The ethnic groups found in Theinni are predominantly Shan, Kokang Chinese and Jinghpaw, but there are many Chinese, Burmese, Lisu, Lahu, Wa, Palaung and Yanglam people in the town.

==Geography==
The northern part of North Theinni is a mass of hills affected by the geological fault which has produced the rift that forms the Nam Tu or Myitnge valley, and has thrown up a series of parallel ranges which extend northwards to the Shweli River (Lung Kiang), without altogether destroying the north and south trend which is the characteristic of the Shan hills as a whole.
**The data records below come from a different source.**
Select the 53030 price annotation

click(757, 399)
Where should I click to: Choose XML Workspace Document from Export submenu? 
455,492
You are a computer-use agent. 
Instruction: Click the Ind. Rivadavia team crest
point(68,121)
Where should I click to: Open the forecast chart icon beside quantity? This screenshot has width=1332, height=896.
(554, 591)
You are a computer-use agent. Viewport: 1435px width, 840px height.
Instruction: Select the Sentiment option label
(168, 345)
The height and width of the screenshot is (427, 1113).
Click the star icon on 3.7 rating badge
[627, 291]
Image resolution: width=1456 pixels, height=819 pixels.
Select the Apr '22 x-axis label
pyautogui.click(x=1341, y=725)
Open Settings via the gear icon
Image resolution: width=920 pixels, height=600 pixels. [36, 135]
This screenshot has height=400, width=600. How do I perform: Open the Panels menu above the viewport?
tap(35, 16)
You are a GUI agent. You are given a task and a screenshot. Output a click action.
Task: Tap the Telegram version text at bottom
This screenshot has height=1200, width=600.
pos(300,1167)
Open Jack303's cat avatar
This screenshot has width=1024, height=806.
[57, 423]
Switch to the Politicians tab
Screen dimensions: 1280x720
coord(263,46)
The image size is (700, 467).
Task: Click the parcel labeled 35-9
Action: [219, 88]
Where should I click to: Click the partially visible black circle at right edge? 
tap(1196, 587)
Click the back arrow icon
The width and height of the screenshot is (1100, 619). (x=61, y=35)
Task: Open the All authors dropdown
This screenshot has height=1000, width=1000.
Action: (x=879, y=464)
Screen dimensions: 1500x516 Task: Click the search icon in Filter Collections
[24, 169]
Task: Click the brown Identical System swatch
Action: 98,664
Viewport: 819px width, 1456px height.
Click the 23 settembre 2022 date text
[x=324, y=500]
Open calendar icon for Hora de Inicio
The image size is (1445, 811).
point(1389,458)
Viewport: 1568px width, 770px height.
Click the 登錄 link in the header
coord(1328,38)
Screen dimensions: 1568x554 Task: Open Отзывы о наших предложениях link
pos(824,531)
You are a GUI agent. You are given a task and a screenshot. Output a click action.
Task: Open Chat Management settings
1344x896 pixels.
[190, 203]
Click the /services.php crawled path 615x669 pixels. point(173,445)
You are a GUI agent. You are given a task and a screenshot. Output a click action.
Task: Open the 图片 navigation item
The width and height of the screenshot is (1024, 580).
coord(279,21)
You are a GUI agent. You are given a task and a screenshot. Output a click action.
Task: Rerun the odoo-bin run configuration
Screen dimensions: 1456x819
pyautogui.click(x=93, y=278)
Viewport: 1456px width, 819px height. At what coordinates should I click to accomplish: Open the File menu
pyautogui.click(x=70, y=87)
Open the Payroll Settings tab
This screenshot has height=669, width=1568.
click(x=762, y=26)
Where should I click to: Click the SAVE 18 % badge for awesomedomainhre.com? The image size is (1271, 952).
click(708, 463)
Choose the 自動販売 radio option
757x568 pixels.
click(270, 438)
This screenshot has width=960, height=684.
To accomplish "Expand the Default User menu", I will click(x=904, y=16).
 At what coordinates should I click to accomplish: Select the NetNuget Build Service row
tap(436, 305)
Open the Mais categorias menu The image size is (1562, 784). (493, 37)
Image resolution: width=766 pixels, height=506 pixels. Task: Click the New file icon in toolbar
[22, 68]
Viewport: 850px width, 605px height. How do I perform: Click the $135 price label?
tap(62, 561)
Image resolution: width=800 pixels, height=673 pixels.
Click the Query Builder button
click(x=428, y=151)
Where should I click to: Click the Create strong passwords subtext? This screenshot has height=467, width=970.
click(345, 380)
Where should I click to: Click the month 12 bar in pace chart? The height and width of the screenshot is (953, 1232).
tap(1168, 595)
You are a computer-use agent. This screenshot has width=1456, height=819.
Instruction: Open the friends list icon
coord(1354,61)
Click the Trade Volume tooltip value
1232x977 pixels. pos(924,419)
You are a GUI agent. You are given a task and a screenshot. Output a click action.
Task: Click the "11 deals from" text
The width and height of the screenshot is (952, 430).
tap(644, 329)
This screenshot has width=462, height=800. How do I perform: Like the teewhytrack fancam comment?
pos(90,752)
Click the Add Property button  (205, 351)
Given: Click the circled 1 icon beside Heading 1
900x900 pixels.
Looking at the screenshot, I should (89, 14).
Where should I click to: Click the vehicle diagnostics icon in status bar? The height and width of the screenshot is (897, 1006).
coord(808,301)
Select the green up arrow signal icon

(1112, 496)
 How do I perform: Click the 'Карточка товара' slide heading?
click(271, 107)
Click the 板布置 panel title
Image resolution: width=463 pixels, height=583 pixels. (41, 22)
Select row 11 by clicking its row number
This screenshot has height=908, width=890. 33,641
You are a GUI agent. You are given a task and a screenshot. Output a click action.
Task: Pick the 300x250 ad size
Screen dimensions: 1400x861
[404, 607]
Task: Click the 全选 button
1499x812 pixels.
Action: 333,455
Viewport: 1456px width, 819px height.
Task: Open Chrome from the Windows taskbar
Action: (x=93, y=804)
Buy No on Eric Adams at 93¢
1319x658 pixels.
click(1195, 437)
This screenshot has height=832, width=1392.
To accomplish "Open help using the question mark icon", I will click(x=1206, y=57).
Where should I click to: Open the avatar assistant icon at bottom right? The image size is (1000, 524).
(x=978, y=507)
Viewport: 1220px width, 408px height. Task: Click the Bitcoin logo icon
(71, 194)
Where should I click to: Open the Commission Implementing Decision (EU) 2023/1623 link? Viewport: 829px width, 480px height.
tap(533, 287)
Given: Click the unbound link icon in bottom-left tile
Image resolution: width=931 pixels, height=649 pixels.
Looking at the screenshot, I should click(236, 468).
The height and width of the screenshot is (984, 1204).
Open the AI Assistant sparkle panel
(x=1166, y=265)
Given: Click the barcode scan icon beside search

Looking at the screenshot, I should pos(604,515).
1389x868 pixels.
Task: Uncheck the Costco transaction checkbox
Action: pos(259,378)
In the valleys between these hills are numerous tracts under rice cultivation, some circular or oval, some mere ribands along the river banks.

The southern portion has much more flat land, along the, line of the Nam Tu, its tributaries the Nam Yao and the Nam Nim, and the Nam Yek flowing into the Salween. This was formerly densely populated, and still remains the most valuable portion of the state. A range running westwards from the Salween, and marking the southern border of the rift in the hills, divides North from South Theinni. Both north and south of the Nam Tu there are many peaks which rise to 6000 ft, and several over 7000 ft. The northern portion is almost consistent enough in its altitude of about 4000 ft to be called a plateau. It has large, grassy, upland downs. This part of the state has fallen almost entirely into the hands of the Kachins.

The Shans are found in the Nam Mao (Shweli or Lung Kiang) valley, and in the Nam Tu and other valleys in the southern part of the state. The line of the Nam Mao is the lowest portion of North Theinni, being little over 2000 ft above sea-level. The southern valleys are about more than 500 ft ft or higher. South Theinni is practically bisected by the huge mass of Loi Ling, nearly 9000 ft above sea-level, and by the spurs which that peak sends north and south. Apart from this it consists of broken hill-country of no great height, or open rolling downs, the latter chiefly in the eastern half of the state. It is watered by numerous streams, of which the chief is the Nam Pang, an affluent of the Salween.

===Rivers===
The chief river in the northern state, apart from the Salween, is the Nam Tu or Myitnge, which rises on the Irrawaddy- Salween watershed, not far from the latter, and flows westwards through the state into Taungbaing or Thibaw, and eventually into the Irrawaddy at Amarapura. The Nam Mao or Shweli only skirts the state, but it receives a considerable tributary, the Nam Paw, which has its entire course in Theinni territory, and is large enough to be barely fordable in the dry weather, and only passable by boats in the rains. The deforestation caused by years of upland cultivation has dried up many of the springs, but as a whole North Theinni is very well watered. Considerable deposits of coal, or rather of lignite, exist in both North and South Theinni, but do not appear to be of high quality. Gold is washed in many of the streams in a fitful way. Limestone exists in large quantities. No valuable timber exists to any considerable extent.

===Vegetation===
There is some teak in the Nam Yao valley, and scattered wood-oil trees exist. Pine forests cover some of the ranges, but, as elsewhere in the Shan states, varieties of the oak and chestnut are the commonest forest trees.

===Climate===
The climate of the state as a whole is temperate. In the plains of the uplands there are yearly frosts in January, February and March, but in the greater part of the state the thermometer rarely falls to freezing-point, and in the hot weather does not exceed ninety degrees for any length of time. The average rainfall seems to be about 60 in yearly.